Can You Apply for Asylum?
Updated: Jan 11, 2021
Many non-citizens wonder if they can apply for asylum in the U.S. What follows is a brief overview of the asylum process. For a more extended discussion of applying for asylum, consult an attorney.
Can you apply for asylum?
Any non-citizen may apply for asylum. You may apply for asylum even if you are not legally present in the U.S.
You may apply for asylum if, you cannot return to your county of nationality because of persecution, or a well-founded fear of persecution, based on
· Membership in a particular social group, or
· Political opinion
If you have no nationality, you may apply for asylum if you cannot return to the county where you habitually reside, because of a well-founded fear of persecution based on one or more of the above five grounds.
“Persecution” means “a threat to the life or freedom of, or the infliction of suffering upon, those who differ in a way regarded as offensive.” You may apply for asylum if you have a “well-founded fear” of persecution. “Well-founded fear” means that a reasonable person in your circumstances would fear persecution if she were to be returned to her native country.
If you have been persecuted in your native country in the past, there is a presumption that you have a well-founded fear of future persecution. This presumption may be rebutted, if it can be shown that there has been a fundamental change of circumstances in your native county, or if you could avoid future persecution by relocating to another part of your native country.
You may not be granted asylum if you:
· Have persecuted others;
· Pose a danger to the security of the United States;
· Are inadmissible or removable for terrorist activity; or
· Have been convicted of a serious crime, posing a danger to the community. Aggravated felonies are considered serious crimes.
How do you apply for asylum?
File Form I-589 with the USCIS.
What benefits do you receive by applying for asylum?
If you are granted asylum, you can have the following benefits:
· You will be allowed to live and work in the U.S. until the government terminates your asylum.

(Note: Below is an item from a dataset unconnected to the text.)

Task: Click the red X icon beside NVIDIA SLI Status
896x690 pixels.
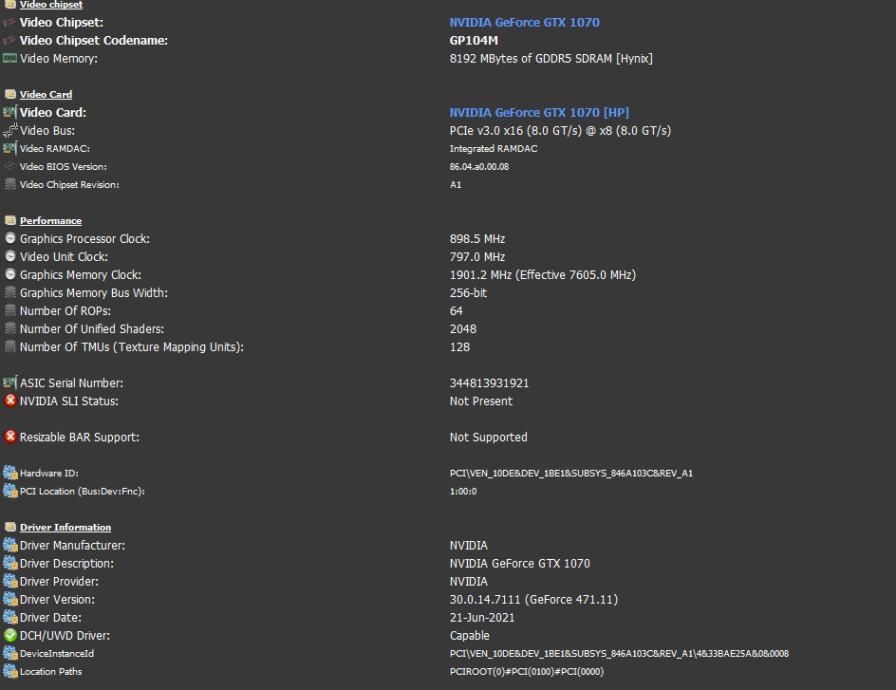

· You will have an opportunity to become a lawful permanent resident (LPR) of the U.S. After you become an LPR, you may, after a certain period of years, apply to become a U.S. citizen. For further information on how to become a citizen after you have been granted asylum, click here.
· Within two years of being granted asylum, you may file a petition for your spouse and children to be granted asylum.
While your application is pending (that is, before USCIS makes any decision whether to grant or deny you asylum) you have the following benefits:
· After you file your petition, you will be deemed legally present in the U.S., and you will be allowed to remain in the U.S.
· 150 days after USCIS receives your petition, you may request permission to work in the U.S. After you file your request, USCIS has 30 days to grant or deny your request for work authorization. However, USCIS cannot grant your request for work authorization, less than 180 days after they receive your asylum application.